▶ **PROBLEM DESCRIPTION**: Please count the lines of the data that contain "agent" and state only the total.

▶ **EXERCISE DATA**:
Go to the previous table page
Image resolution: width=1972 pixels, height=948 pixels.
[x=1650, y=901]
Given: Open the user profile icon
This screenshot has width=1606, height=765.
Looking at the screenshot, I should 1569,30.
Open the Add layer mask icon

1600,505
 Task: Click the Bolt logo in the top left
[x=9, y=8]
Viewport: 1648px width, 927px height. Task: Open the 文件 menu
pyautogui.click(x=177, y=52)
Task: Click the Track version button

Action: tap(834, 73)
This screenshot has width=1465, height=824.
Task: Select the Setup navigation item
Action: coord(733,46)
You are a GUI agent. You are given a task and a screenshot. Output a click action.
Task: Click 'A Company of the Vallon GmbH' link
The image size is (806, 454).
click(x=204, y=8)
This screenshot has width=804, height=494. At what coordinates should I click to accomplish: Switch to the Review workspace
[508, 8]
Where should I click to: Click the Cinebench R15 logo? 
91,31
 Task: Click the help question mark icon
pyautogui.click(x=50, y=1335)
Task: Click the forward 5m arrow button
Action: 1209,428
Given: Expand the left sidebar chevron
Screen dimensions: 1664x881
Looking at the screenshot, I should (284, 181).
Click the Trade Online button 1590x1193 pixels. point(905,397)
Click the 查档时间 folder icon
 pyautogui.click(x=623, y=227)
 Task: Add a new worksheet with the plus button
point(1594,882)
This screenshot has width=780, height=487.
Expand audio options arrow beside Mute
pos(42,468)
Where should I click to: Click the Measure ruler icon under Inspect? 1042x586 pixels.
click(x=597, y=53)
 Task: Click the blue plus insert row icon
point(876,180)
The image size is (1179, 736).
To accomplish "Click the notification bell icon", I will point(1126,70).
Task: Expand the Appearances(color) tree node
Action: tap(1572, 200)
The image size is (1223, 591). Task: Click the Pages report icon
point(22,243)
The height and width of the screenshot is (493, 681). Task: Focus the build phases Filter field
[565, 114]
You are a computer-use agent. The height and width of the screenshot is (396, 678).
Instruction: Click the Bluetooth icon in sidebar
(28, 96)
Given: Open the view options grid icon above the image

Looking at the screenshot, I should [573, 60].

▶ **RESPONSE TO THIS EXERCISE**: 2